One of the main attraction pieces to a personal line of credit is, you only pay for the money you actually borrow. For example, if you receive a $20,000 personal line of credit, and only borrow $8,000, you’re only paying interest on $8,000. The balance doesn’t have an interest expense until you use it.
This is helpful if you are doing renovations to your home as it’s nearly impossible to forecast the expense 100% accurately when doing a renovation project. Instead of taking out more money than you need to and paying interest on the full expense, you can draw from this line of credit as needed.
Pros and Cons of Personal Loans
Personal loans do offer many benefits and despite their apparent attractiveness they also have some disadvantages. Here we’ll go over the pros and cons of personal loans to make it easier for you to make an informed decision.
The following are the reasons why personal loans might be a good choice.
No Collateral Required
Personal loans often don’t require any collateral. This is a great option for those borrowers who are just starting out and do not have any assets to borrow against.
Unlike other types of loans such as a mortgage or auto loan, a personal loan is incredibly flexible. Personal loans can be used to consolidate your debt, help pay for an emergency expense, replace or repair expensive appliances, renovate your home, pay off expensive medical debt, or even help pay for a major life event such as a wedding.
The only thing worse than too much debt, is having so much debt it’s difficult to keep track of. If you need help keeping your finances organized, a personal debt consolidation loan may be the right choice for you. You’ll have one monthly payment and all your debt can be rolled inside of that payment.
You Don’t Need Great Credit
Although great credit helps, it’s not an absolute requirement. Lenders will still issue you a personal loan if you have less than an ideal credit score. Various other ratios and measures go in place to provide the lender with a sense of security that you’re willing and able to pay off the money you borrow.
Despite their benefits, personal loans might not be the best option due to the following reasons.
Higher Interest Rates
Since most personal loans are unsecured and based on the borrower’s ability to repay, the interest rate is slightly higher than other types of loans that are backed by collateral.
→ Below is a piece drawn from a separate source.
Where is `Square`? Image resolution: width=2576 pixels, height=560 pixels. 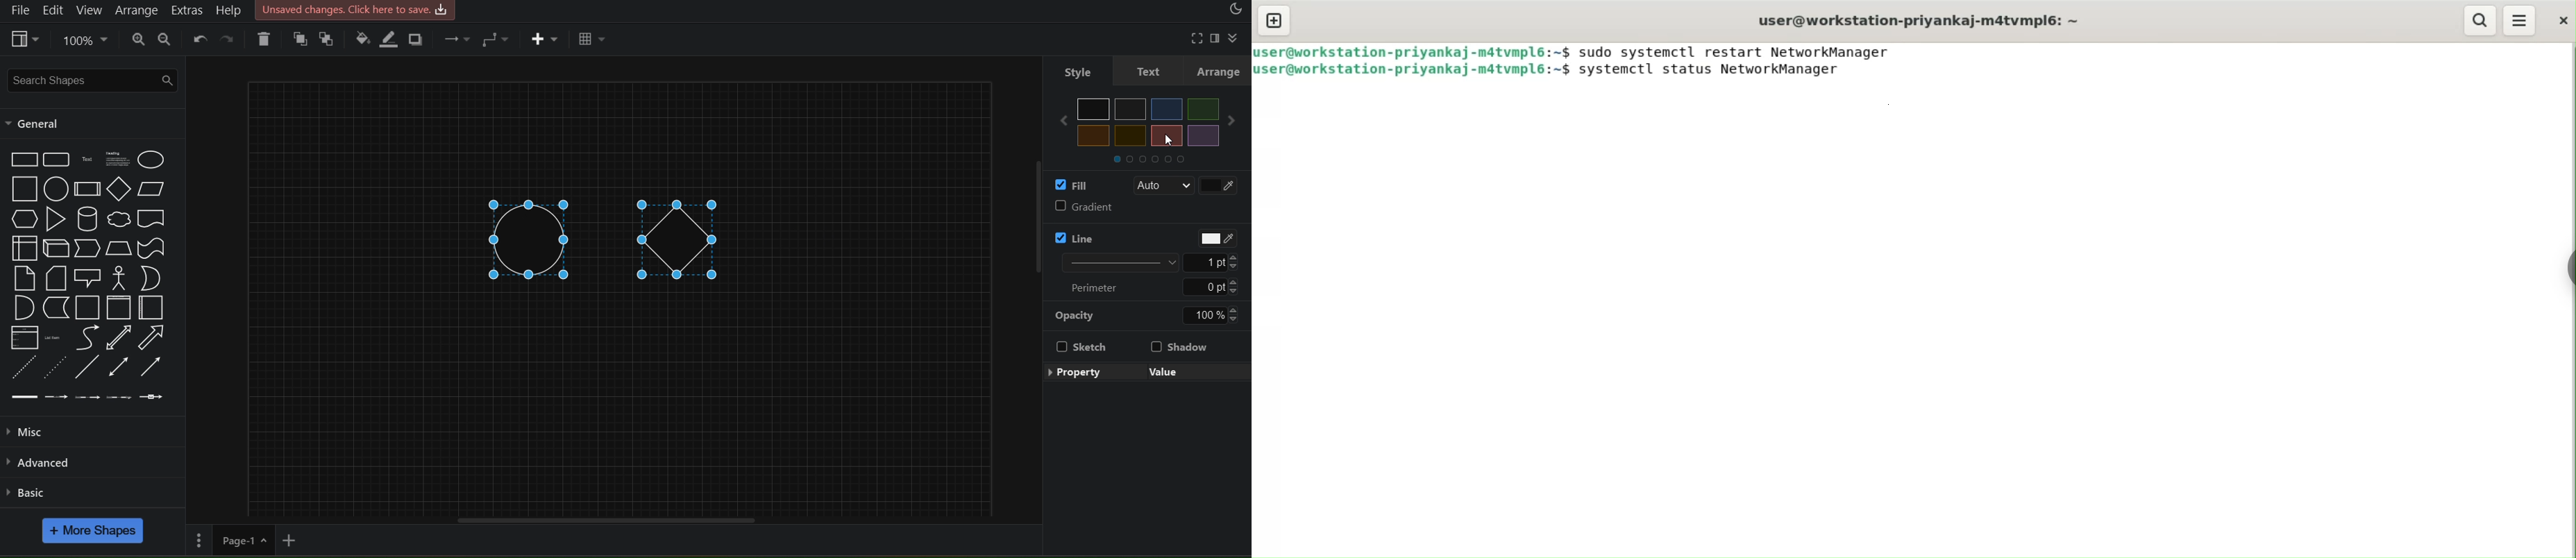
Square is located at coordinates (24, 190).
This is because the higher risk factor is involved in lenders.
Having access to money may make you more inclined to spend it. A personal loan shouldn’t be treated as a security blanket for overspending. If something is too expensive to afford, you may need to pass on purchasing it instead of obtaining more debt just to pay for it.
Personal loans provide great flexibility, but that can be a problem as it may lead to excessive spending.
Many personal loans have an origination fee, typically ranging from 1-10% of the total loan value. This can be quite costly, not only in the immediate time period, but also the opportunity cost associated with that fee over the length of the loan. The total loan cost (interest rate, origination fee, and length of loan) needs to be factored into the equation before you can decide which loan is best suited for you.
A personal loan can be obtained at your local bank, credit union, or even through various online lenders. These loans allow you to consolidate your debt, finance more expensive purchases that may be out of reach if you could only pay for them with cash, and pay for the unexpected, or major life events.
Each vendor will have their own set of criteria one must meet to qualify for these loans, and there are various loans one may consider. Your credit score, debt to income ratio, credit history, and overall income will all be taken into consideration before you get approved for a personal loan.
For every benefit of a personal loan, there is a potential drawback. Be sure to consider all financial options before making a decision one way or another.